Investment in EV Chargers for Car Dealerships Critical for Customer Education

A new report prepared for the Australian Automotive Dealer Association by respected climate risk and energy transition experts Energetics outlines the task of rolling out electric vehicle charging infrastructure in Australia’s new car dealerships.

Energetics’ analysis found that the investment needed in charging infrastructure is estimated to exceed $1 billion for franchised new car Dealers in Australia.

“The cost of chargers and associated network upgrades is significant, but Dealers understand the importance of investing in this infrastructure and their role in educating customers on EVs,” said AADA CEO James Voortman.

“New car dealerships will be at the forefront of rolling out EV chargers as manufacturers require them to install chargers in their showrooms and service departments as part of their franchise agreements.”

“Many consumers considering taking the leap and buying a new EV are looking for their Dealer to provide education about the vehicle and the charging experience. The availability of EV chargers in dealerships means vehicles in stock can be charged and made available for test drives while buyers can also see first-hand how charging works,” said Mr Voortman.

“Evidence suggests, the majority of new EV owners will be servicing their vehicles with an authorised repairer under manufacturer warranty, so it’s important that Dealers can ensure these vehicles are able to be charged,” he said.

“This report makes an important contribution to this issue, especially in light of Energy Minister Chris Bowen’s recent announcement of $60 million in support of car Dealers installing EV chargers.”

“The work done by Energetics can be an important resource for the Government in developing the details of the $60 million car Dealer charging fund,” Mr Voortman said.

Energetics’ analysis found that:

  • Investment needed in infrastructure is estimated to exceed $1 billion for franchised new car Dealers in Australia.
  • With over 3,100 Dealers nationwide, the capital investment is expected to range from $130,000 for a typical regional Dealer to $580,000 for a typical rural Dealer.
  • The rollout of EVs is anticipated to occur in metropolitan areas at a faster rate initially than regional and rural locations. This is mainly due to the availability of the necessary infrastructure. Customer demand is also expected to be greater in metropolitan locations.
  • As rural dealerships are assumed to require the largest upgrades to electrical infrastructure, upgrade costs are higher than those for metropolitan and regional dealerships.
  • Dealerships need to carefully consider the type of EV chargers installed on-site. Some locations may not need Level 3 charging capacity (e.g. metropolitan and regional dealerships), although this will often be determined by the OEM and written into Dealer Agreements.
  • Dealerships may face lead times of up to two years for the installation of certain infrastructure.
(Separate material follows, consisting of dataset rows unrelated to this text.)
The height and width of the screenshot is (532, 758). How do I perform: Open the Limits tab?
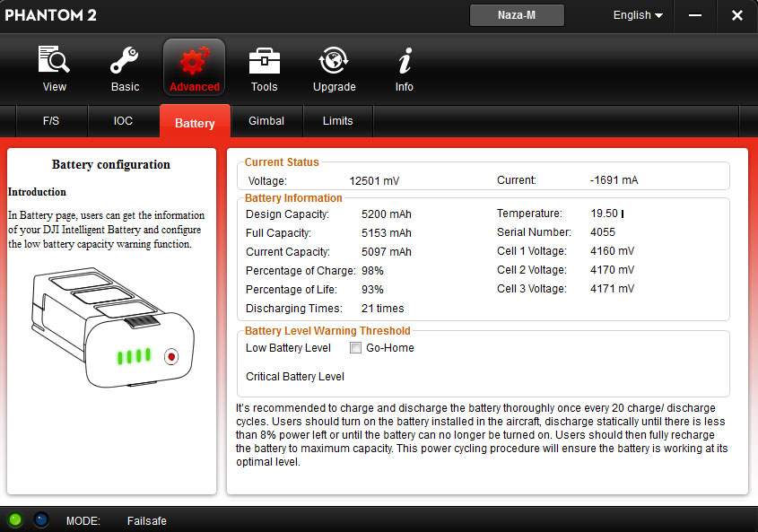[x=338, y=121]

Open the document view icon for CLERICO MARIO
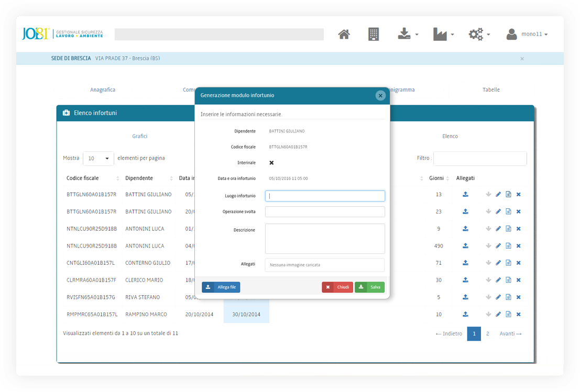pos(508,280)
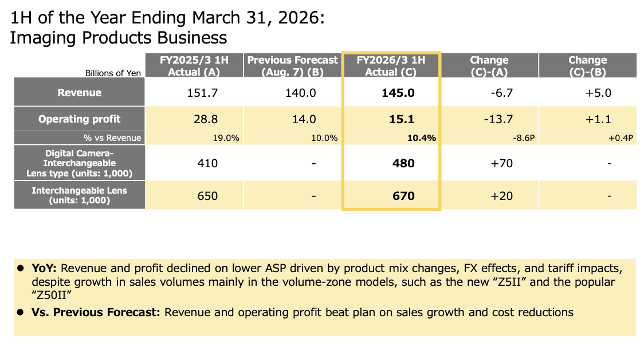Click the bold 'YoY:' bullet heading
644x346 pixels.
click(x=45, y=269)
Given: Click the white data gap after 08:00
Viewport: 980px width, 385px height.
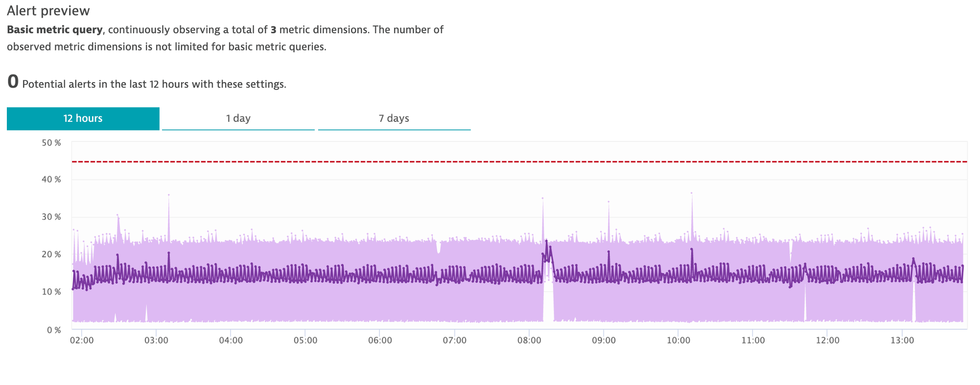Looking at the screenshot, I should 549,298.
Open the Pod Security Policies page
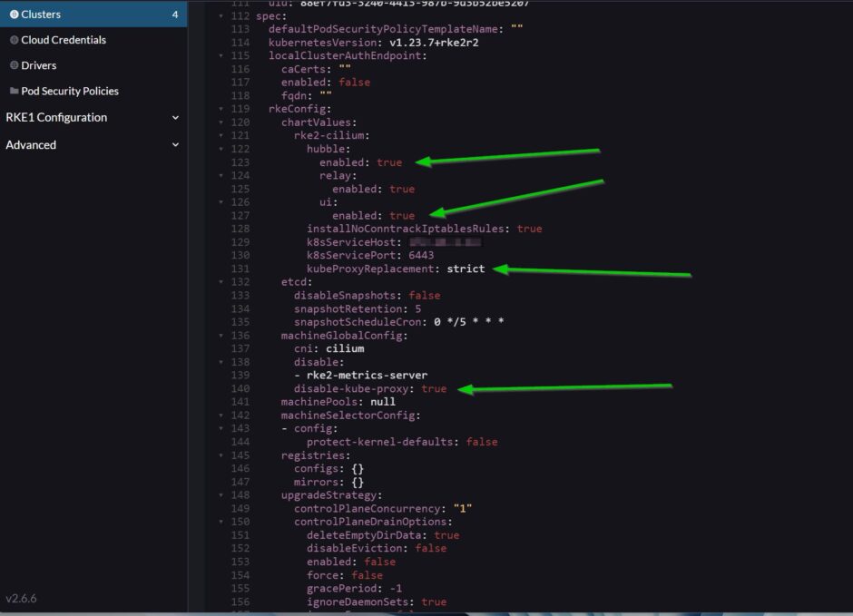This screenshot has height=616, width=853. pos(70,91)
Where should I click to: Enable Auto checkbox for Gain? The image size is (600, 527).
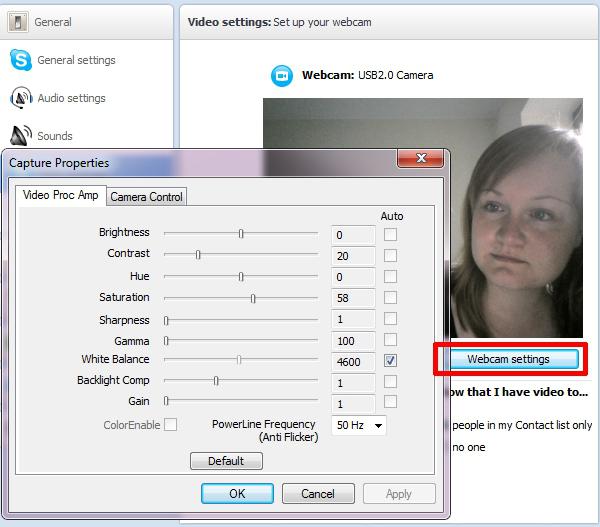(390, 402)
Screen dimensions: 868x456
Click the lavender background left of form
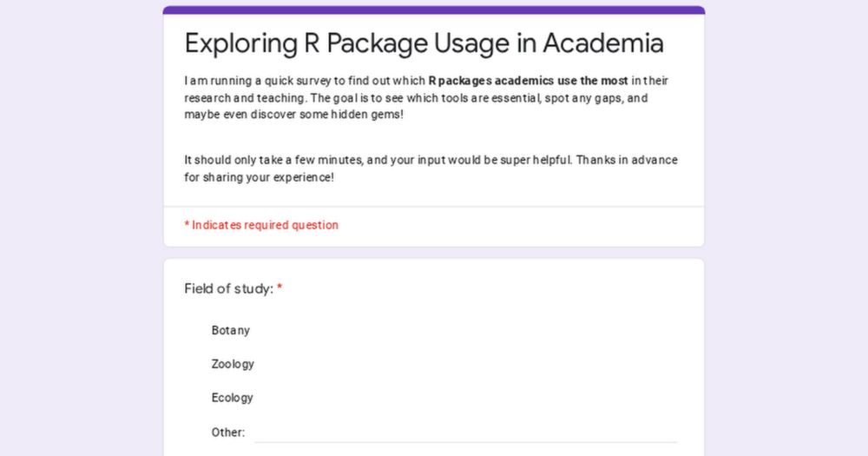point(82,228)
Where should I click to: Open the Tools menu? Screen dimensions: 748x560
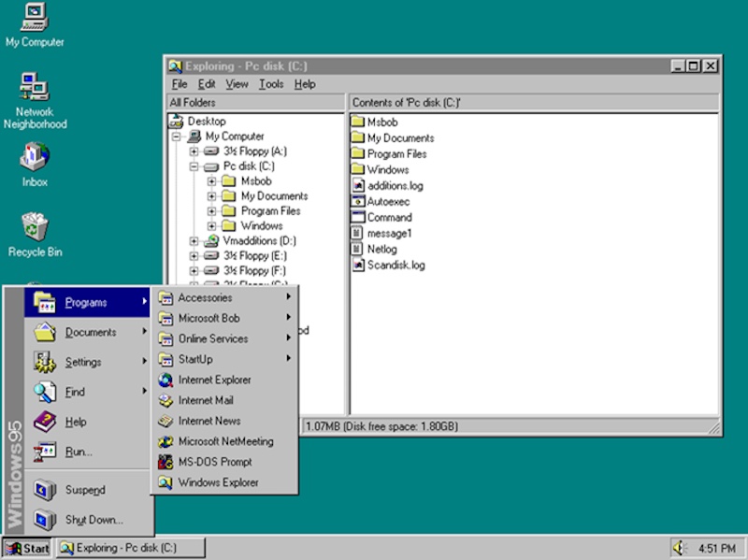tap(271, 83)
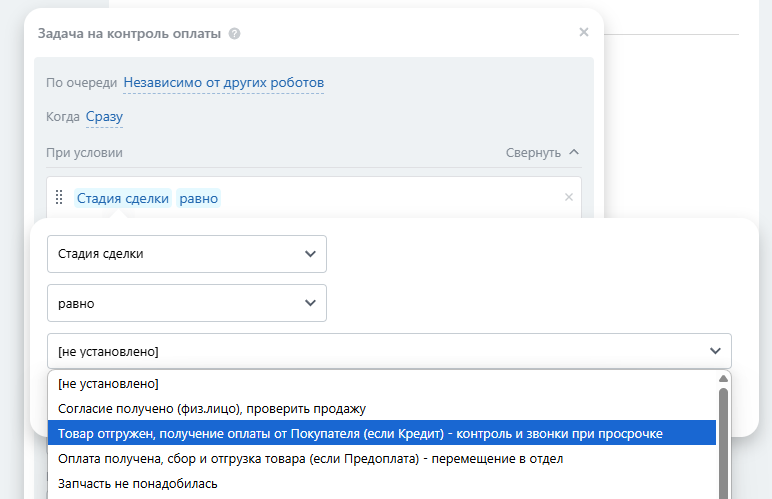Select [не установлено] option in list

coord(109,383)
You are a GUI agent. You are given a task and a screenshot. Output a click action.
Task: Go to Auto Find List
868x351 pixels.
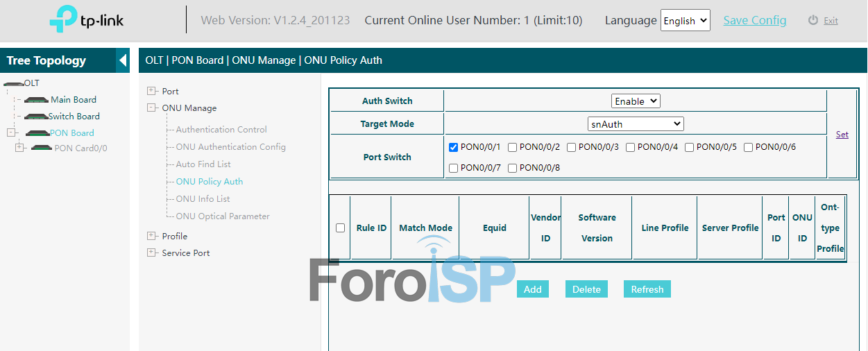click(203, 164)
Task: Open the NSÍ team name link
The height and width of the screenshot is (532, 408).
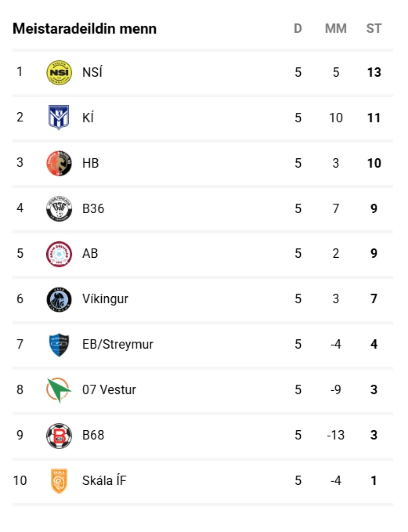Action: tap(92, 72)
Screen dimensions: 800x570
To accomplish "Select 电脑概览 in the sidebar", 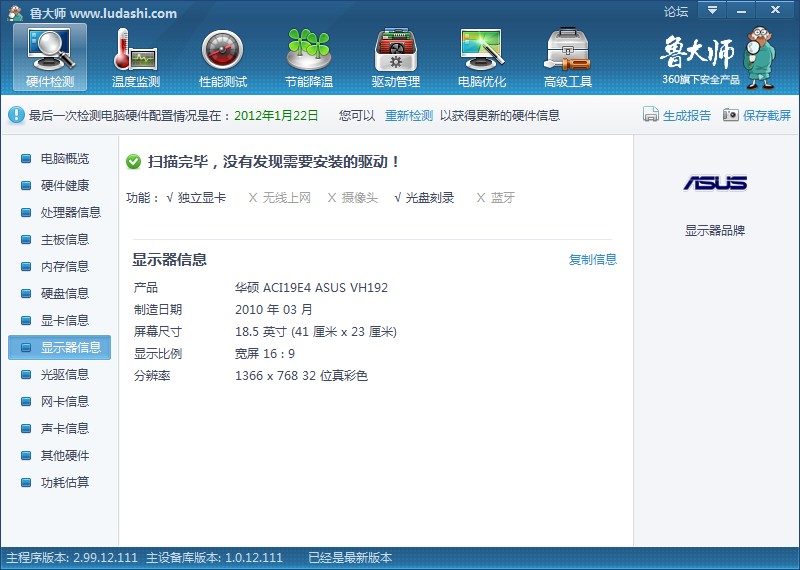I will [x=64, y=159].
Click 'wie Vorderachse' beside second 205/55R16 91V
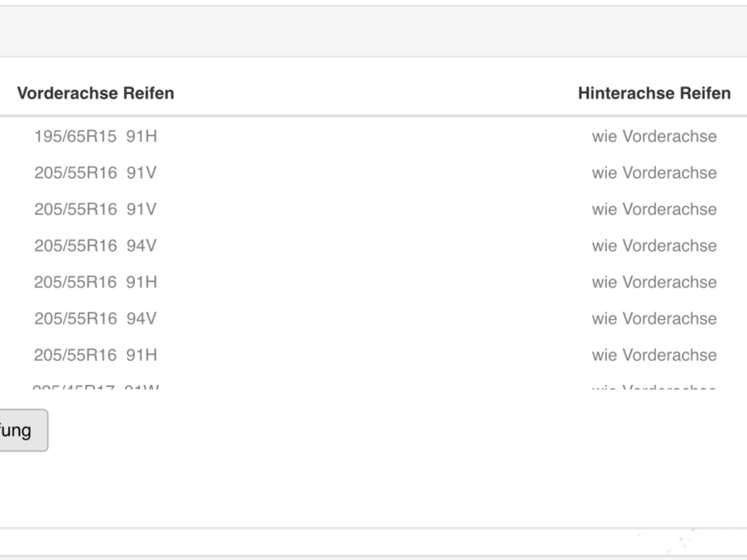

These include electrical infrastructure upgrades (e.g. installation/upgrading of transformers) and charging requirements (e.g. Level 3). Rural dealerships can expect longer delays.
  • Dealership employees will be supporting the marketing, sale, and service of EVs.
  • OEMs may have their own emissions reductions targets. They may also respond to new vehicle efficiency standards globally. Both factors can lead to expectations and requirements of their dealerships with regards to the implementation of EV charging infrastructure and the range of EVs for sale. Noting some OEMs may be able to share the financial burden of the new EV infrastructure, and Dealers should investigate any such potential.
  • Australia’s new National Vehicle Emissions Standards (NVES) will likely increase the demand for plug-in hybrid electric vehicles and EVs, requiring Dealers to invest in onsite charging and infrastructure upgrades.